You may work alone or with a partner.
What you have to work with
Suppose Alice, Bob, Eve, and all their friends and enemies have access to the following.
- A symmetric encryption algorithm (e.g. AES). Use the function S to represent this,
so SK(M) is the message M encrypted using the key K. If you
need to represent decryption, use a -1 superscript to indicate inverse. For example,
SK-1(SK(M)) = M.
(Note that before Alice and Bob can use this algorithm, they have to agree on a key
K, which is not automatically provided to them.)
Public/private key pairs for everybody. Instead of (n, e) and (n, d), use
functional notation for this, with
EA for public key encryption and
DA for private key decryption.
For example, if Bob wants to send an encrypted message to Alice, he will send her
EA(M) and she will then compute
DA(EA(M)) = M to read the message.
Keep in mind that public key encryption is used in practice exclusively for short
messages (e.g. hash function digests).
You may assume unless instructed otherwise that everybody has a correct copy of
everybody else's public key, and that they have all kept their private keys private.

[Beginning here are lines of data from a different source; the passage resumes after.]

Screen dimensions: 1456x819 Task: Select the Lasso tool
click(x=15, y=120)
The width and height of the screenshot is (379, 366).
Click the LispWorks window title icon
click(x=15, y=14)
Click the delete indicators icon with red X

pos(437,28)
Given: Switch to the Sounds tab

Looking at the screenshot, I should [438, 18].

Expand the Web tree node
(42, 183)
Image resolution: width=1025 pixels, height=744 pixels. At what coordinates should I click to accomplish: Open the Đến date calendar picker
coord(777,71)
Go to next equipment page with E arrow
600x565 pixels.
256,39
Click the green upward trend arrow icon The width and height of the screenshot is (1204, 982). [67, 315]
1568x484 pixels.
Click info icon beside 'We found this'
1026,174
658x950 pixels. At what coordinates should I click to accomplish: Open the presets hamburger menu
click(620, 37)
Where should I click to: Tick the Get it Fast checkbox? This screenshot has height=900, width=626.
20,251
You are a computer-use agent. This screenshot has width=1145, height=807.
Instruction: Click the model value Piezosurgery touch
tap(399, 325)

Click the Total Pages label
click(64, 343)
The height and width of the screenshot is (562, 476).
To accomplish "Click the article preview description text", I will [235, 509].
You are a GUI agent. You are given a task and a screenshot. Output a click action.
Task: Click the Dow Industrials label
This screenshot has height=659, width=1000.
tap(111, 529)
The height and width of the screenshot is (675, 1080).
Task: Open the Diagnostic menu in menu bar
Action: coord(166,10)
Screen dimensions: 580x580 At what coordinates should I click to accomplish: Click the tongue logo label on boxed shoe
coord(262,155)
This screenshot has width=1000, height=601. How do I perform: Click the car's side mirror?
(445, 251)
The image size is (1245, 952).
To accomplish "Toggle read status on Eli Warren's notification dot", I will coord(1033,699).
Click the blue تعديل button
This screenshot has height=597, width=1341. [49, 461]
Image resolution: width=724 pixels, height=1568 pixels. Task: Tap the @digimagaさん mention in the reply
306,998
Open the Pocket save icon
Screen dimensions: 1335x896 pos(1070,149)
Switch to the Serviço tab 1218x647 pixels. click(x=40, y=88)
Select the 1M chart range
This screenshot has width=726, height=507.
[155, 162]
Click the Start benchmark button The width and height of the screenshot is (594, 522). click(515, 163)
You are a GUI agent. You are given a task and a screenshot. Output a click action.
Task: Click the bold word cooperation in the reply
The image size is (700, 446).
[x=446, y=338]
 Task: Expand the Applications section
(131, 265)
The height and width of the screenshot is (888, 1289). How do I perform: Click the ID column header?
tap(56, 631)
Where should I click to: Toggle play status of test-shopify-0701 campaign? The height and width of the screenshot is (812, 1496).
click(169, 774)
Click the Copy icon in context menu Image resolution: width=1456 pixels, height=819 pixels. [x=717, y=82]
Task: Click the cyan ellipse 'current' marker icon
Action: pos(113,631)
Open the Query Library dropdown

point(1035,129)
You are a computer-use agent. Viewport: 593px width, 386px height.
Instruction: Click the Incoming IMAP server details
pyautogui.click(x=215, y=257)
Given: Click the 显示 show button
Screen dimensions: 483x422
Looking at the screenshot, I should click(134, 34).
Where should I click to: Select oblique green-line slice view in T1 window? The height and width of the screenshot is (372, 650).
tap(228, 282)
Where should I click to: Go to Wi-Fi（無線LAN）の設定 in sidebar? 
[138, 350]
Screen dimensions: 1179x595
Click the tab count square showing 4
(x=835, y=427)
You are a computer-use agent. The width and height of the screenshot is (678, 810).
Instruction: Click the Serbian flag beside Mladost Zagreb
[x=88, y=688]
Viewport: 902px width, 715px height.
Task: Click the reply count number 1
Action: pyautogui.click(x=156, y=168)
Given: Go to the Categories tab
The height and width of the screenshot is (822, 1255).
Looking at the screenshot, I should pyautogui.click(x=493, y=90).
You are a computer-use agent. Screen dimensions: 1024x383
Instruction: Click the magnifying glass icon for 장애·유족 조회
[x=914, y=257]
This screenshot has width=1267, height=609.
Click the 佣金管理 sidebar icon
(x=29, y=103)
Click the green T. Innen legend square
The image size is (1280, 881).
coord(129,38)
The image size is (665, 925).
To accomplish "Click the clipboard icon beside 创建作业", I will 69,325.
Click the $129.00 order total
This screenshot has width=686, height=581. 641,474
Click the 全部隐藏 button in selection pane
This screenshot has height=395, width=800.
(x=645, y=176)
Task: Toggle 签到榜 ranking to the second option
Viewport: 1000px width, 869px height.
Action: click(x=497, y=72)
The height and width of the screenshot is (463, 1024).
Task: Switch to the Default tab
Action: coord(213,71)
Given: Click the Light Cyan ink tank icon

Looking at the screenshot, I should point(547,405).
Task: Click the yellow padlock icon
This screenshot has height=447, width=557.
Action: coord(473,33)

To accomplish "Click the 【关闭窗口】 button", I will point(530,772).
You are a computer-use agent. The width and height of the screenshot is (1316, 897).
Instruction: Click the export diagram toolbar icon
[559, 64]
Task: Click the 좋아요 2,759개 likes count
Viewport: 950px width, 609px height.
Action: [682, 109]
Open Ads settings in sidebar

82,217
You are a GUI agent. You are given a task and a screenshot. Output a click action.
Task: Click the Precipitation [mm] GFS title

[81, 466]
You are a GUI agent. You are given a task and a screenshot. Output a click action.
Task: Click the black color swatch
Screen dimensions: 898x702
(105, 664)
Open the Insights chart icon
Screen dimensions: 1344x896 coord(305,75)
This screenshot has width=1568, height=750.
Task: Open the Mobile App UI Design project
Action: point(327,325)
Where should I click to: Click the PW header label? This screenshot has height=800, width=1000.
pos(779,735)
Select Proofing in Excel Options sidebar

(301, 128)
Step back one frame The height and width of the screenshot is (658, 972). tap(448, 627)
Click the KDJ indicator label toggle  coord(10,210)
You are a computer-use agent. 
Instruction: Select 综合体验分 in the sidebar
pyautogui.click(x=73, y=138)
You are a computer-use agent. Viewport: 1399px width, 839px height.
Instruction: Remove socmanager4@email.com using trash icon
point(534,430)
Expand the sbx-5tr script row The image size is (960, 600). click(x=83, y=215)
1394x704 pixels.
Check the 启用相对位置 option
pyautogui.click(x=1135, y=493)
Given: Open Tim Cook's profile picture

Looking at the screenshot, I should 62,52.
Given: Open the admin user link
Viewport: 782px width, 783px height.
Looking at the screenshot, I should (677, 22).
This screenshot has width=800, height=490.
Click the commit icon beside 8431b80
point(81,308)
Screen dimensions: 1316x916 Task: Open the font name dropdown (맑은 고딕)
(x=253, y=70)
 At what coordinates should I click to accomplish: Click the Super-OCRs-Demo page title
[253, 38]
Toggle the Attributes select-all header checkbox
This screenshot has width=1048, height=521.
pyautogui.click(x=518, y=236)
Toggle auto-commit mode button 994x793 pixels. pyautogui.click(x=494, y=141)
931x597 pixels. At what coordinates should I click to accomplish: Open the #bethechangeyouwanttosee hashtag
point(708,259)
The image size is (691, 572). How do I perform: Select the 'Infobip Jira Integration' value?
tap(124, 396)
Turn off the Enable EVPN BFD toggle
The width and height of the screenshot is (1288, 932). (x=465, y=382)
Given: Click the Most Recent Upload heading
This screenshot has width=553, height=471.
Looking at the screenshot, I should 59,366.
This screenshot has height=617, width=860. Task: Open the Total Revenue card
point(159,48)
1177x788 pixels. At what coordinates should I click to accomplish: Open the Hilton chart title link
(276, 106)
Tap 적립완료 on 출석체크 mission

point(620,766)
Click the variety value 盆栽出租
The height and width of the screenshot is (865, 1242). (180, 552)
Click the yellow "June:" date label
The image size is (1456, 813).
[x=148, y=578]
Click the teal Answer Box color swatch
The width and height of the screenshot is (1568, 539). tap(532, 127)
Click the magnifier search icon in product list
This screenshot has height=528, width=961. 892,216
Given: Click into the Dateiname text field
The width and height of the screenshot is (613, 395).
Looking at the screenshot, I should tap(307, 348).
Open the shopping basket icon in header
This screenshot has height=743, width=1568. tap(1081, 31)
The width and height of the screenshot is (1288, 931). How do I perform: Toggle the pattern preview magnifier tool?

This assumption is a big one--exchanging public keys safely is a hard problem.
- A Diffie-Hellman key exchange procedure. If you want to use this, just say "Alice and Bob
use Diffie-Hellman to agree on a shared secret key K" or something like that.
- A cryptographic hash function H (e.g. SHA-256). Represent the hash of a message M
by H(M).
The scenarios
For each of the following scenarios, describe as concisely as you can how you would use
the tools listed above to achieve the goals described in the scenario. Then, briefly explain
why your plan achieves those goals. These answers can be short. (Also, it's possible that a
single plan might address the goals in more than one of the scenarios.)
We'll use Eve to refer to any eavesdropper, and Mal to refer to any person attempting
a man-in-the-middle attack.
- Alice wants to send Bob a long message, and she doesn't want Eve to be able to read it.
- Alice wants to send Bob a long message, and she doesn't want Eve to be able to read it.
(Give me a different solution than in the previous scenario. You may need to abuse one of the
available tools.)
- Alice wants to send Bob a long message. She doesn't want Mal to be able to
intercept, read, and modify the message without Bob detecting the change.
- Alice wants to send Bob a long message, she doesn't want Eve to be able to read it, and
she wants Bob to have confidence that it was Alice who sent the message.
- Alice wants to send Bob a long message (in this case, it's a contract between
AliceCom and BobCom). She doesn't want Eve to be able to read it.
She wants Bob to have confidence that it was Alice who sent the message.
She doesn't want Bob to be able to change the document and claim successfully in
court that the changed version was the real version. And finally, Bob doesn't want
Alice to be able to say in court that she never sent the contract in the first place.
- Alice owns a well-known software development company, and she wants to post some new
free software online. Her customers want to make sure that when they download it, they're
getting the original AliceCom software, and not a modified (and possibly malicious) version.